#### [Given entries]
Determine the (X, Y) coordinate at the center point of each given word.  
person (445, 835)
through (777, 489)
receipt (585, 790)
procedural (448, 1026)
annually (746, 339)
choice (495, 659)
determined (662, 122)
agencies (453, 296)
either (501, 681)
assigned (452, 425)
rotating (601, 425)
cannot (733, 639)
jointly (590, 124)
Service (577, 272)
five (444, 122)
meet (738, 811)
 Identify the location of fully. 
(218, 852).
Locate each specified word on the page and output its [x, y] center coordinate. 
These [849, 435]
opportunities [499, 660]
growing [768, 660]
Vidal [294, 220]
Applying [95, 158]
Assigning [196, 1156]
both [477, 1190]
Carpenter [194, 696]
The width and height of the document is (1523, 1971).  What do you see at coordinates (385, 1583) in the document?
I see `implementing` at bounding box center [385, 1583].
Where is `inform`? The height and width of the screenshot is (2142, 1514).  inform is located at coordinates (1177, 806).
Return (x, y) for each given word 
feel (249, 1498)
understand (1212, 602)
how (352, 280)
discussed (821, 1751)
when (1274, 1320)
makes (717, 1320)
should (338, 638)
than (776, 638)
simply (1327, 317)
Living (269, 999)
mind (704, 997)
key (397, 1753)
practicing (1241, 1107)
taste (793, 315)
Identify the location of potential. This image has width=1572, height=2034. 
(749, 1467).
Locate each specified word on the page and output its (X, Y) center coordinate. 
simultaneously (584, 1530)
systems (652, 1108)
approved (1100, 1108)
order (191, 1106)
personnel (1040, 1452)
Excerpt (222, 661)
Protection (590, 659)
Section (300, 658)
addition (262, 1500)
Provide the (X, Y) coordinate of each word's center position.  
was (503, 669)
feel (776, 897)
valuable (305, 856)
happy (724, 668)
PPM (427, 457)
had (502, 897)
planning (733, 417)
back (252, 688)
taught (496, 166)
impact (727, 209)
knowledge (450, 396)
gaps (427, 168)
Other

#### [Requirement]
Can you add -91 to every coordinate number and write out all the lines again in full, starting with the line with "personnel (1040, 1452)" and going on through the end of the data?

#### [Exercise solution]
personnel (949, 1361)
Excerpt (131, 570)
Protection (499, 568)
Section (209, 567)
addition (171, 1409)
Provide the (X, Y) coordinate of each word's center position.  
was (412, 578)
feel (685, 806)
valuable (214, 765)
happy (633, 577)
PPM (336, 366)
had (411, 806)
planning (642, 326)
back (161, 597)
taught (405, 75)
impact (636, 118)
knowledge (359, 305)
gaps (336, 77)
Other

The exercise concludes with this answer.